EXERCISE OBJECTIVE: Rewrite the lines beginning with the line that contains "coordinates (285, 38)." and continuing through the line that contains "checkbox located at", replacing "Describe" with "Explain" and leaving everything else unchanged.

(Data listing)
----

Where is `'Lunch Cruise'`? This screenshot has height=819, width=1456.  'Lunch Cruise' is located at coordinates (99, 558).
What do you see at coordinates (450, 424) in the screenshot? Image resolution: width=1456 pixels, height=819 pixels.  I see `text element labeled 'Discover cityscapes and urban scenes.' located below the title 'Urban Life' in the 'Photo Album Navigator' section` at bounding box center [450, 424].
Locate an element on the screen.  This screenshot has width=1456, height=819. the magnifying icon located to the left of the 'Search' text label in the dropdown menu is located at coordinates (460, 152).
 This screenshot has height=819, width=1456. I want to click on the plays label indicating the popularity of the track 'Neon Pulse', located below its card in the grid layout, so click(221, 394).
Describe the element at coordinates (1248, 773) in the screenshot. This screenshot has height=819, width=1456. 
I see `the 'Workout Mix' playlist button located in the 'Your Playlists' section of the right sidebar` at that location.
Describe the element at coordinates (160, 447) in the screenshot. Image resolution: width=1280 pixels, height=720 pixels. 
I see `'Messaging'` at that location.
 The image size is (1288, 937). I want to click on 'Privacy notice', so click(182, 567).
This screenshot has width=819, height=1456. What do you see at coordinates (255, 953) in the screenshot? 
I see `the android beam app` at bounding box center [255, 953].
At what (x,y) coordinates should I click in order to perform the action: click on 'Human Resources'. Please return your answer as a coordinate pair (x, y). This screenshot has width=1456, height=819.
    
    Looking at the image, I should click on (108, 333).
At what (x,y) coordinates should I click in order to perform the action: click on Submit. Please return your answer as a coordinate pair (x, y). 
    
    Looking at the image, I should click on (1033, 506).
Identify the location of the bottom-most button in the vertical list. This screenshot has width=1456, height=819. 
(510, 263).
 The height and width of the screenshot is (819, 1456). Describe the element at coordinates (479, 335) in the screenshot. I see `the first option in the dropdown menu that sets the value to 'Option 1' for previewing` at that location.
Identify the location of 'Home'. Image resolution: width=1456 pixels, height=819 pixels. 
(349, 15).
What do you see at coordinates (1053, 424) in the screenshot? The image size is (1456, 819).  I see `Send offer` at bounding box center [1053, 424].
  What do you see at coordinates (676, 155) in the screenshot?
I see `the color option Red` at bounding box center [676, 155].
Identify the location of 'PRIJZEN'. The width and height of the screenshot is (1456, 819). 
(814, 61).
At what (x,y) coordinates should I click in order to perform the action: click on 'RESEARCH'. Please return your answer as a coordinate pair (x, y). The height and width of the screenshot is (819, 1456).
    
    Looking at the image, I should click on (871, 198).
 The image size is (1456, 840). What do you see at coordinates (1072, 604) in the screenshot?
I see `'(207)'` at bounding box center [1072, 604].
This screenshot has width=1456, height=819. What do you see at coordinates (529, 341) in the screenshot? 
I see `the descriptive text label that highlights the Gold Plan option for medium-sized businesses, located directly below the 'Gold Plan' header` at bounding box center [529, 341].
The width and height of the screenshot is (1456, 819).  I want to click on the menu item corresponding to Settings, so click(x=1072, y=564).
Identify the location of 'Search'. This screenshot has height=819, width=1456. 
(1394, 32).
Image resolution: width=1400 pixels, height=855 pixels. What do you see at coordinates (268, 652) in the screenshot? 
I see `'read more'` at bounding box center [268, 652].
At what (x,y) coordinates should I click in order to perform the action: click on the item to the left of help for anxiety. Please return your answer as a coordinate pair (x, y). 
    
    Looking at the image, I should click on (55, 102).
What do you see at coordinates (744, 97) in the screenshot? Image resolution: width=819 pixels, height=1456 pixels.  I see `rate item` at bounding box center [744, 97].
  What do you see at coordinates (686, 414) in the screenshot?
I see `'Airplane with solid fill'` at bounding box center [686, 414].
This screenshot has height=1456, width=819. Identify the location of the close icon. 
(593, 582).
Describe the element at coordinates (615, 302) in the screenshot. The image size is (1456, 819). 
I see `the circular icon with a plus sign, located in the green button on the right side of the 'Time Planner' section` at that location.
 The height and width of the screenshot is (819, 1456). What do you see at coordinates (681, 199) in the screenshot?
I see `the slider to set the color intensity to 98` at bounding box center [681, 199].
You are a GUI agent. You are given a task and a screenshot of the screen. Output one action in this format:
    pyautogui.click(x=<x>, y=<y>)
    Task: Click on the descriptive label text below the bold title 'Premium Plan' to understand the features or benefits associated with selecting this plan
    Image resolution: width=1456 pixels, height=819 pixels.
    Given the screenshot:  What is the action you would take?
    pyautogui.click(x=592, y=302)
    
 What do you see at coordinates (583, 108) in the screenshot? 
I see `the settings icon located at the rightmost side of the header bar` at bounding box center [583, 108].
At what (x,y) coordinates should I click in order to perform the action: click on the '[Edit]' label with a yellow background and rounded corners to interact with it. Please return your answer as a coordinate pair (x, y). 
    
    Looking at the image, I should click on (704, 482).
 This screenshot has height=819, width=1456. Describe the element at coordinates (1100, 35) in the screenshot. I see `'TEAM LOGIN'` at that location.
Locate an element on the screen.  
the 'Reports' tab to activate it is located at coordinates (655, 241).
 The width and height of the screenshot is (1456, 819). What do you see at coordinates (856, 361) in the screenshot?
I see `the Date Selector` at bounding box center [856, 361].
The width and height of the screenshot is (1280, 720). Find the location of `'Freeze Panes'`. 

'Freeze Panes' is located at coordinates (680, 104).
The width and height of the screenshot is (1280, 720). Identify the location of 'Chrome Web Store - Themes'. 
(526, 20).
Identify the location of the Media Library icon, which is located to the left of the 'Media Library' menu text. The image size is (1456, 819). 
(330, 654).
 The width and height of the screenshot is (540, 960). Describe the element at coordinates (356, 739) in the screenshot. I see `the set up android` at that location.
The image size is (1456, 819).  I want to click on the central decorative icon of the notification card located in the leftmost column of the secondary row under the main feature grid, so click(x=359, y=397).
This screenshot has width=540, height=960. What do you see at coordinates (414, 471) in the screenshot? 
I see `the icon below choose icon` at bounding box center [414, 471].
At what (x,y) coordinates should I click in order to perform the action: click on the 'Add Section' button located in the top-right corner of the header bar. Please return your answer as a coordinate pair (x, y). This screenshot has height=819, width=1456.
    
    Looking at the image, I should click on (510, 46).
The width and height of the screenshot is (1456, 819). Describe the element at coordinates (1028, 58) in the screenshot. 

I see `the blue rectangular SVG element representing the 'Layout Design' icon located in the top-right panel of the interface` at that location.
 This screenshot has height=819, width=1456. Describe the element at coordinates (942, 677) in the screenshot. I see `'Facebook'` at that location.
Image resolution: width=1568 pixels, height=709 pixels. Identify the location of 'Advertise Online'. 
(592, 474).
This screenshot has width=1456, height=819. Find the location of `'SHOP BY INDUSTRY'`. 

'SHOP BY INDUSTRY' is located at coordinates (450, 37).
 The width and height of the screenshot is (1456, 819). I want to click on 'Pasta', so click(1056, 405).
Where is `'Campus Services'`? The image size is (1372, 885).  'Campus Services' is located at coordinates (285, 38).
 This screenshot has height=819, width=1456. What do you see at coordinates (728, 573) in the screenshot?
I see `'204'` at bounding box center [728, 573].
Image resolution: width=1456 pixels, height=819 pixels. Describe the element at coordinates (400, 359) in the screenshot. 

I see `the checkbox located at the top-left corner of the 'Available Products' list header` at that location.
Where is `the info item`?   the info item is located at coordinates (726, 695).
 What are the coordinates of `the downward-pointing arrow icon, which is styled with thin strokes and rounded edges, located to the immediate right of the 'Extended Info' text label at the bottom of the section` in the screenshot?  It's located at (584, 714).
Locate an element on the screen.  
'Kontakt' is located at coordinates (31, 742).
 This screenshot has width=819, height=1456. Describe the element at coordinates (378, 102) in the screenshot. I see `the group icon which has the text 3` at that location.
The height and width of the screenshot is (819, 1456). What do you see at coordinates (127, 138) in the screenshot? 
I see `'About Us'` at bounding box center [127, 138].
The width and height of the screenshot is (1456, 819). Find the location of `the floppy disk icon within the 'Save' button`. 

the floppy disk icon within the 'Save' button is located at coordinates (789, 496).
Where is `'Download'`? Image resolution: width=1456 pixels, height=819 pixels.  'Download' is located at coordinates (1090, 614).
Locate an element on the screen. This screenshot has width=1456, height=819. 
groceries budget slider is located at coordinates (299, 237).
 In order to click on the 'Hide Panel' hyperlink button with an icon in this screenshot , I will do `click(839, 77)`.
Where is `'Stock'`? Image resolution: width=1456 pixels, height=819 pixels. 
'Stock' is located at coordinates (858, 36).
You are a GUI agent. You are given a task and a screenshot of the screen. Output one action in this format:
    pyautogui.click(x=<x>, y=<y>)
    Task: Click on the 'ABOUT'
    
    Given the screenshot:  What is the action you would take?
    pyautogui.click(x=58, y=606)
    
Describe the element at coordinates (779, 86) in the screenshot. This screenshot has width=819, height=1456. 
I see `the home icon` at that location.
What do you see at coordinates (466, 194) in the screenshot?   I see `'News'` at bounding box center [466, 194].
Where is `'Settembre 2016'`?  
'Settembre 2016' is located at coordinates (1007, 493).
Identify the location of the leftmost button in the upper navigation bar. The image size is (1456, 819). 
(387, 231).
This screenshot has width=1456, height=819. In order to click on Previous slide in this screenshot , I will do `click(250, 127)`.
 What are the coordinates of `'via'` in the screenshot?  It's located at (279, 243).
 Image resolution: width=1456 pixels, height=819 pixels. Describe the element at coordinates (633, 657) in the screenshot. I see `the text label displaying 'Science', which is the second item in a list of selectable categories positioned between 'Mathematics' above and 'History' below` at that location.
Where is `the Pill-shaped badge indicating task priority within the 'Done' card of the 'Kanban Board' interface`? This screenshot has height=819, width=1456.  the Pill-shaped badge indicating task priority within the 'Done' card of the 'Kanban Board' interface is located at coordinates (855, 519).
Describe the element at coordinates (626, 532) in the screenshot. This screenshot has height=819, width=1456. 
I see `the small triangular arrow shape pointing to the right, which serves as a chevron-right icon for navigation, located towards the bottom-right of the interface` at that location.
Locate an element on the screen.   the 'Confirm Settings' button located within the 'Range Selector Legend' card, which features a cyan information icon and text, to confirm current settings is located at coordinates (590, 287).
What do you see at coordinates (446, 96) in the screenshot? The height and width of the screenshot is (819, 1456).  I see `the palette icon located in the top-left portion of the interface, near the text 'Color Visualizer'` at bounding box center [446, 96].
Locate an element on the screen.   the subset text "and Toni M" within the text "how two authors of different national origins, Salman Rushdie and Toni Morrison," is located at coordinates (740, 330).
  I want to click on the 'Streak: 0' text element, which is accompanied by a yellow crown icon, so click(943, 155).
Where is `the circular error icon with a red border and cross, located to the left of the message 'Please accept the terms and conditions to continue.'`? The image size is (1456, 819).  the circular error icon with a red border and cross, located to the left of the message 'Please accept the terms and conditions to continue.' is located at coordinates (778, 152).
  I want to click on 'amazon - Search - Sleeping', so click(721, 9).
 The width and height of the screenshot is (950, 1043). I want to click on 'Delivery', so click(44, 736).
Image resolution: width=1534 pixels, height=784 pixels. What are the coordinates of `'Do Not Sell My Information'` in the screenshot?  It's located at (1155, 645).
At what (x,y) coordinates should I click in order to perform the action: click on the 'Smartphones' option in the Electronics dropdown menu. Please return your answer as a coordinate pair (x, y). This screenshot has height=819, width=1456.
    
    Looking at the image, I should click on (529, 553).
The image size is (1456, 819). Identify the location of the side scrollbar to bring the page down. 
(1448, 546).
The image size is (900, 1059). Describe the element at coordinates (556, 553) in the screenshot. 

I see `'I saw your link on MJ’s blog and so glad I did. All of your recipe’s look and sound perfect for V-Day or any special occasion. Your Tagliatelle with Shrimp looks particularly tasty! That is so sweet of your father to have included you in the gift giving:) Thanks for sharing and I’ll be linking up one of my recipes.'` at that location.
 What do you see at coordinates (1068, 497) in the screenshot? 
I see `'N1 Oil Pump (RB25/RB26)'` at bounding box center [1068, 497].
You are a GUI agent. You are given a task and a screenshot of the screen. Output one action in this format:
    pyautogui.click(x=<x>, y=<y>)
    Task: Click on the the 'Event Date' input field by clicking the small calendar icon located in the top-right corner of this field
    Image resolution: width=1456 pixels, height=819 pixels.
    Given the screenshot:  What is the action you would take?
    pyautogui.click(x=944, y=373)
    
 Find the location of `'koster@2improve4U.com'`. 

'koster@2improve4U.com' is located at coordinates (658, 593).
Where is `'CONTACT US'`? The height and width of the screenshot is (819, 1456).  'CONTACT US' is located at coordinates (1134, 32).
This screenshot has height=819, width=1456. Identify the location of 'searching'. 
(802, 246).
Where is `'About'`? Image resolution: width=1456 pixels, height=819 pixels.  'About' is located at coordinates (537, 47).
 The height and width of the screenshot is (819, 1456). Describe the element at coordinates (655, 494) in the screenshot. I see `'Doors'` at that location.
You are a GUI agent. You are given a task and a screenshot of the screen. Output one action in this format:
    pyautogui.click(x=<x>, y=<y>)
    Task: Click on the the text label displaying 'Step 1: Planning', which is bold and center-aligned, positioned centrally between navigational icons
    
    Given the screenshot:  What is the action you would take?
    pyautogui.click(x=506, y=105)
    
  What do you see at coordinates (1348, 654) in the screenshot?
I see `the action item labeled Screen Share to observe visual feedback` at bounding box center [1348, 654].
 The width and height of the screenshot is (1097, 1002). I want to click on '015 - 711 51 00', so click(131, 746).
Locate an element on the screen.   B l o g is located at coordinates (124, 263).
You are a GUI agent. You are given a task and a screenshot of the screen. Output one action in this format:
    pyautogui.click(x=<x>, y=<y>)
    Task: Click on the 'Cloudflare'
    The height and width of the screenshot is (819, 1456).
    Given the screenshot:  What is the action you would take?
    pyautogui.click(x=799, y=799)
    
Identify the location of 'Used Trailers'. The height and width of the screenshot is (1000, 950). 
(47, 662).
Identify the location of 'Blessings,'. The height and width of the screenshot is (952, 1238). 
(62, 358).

----

ANSWER:
Where is `'Campus Services'`? The image size is (1372, 885).  'Campus Services' is located at coordinates (285, 38).
 This screenshot has height=819, width=1456. What do you see at coordinates (728, 573) in the screenshot?
I see `'204'` at bounding box center [728, 573].
Image resolution: width=1456 pixels, height=819 pixels. Explain the element at coordinates (400, 359) in the screenshot. 

I see `the checkbox located at the top-left corner of the 'Available Products' list header` at that location.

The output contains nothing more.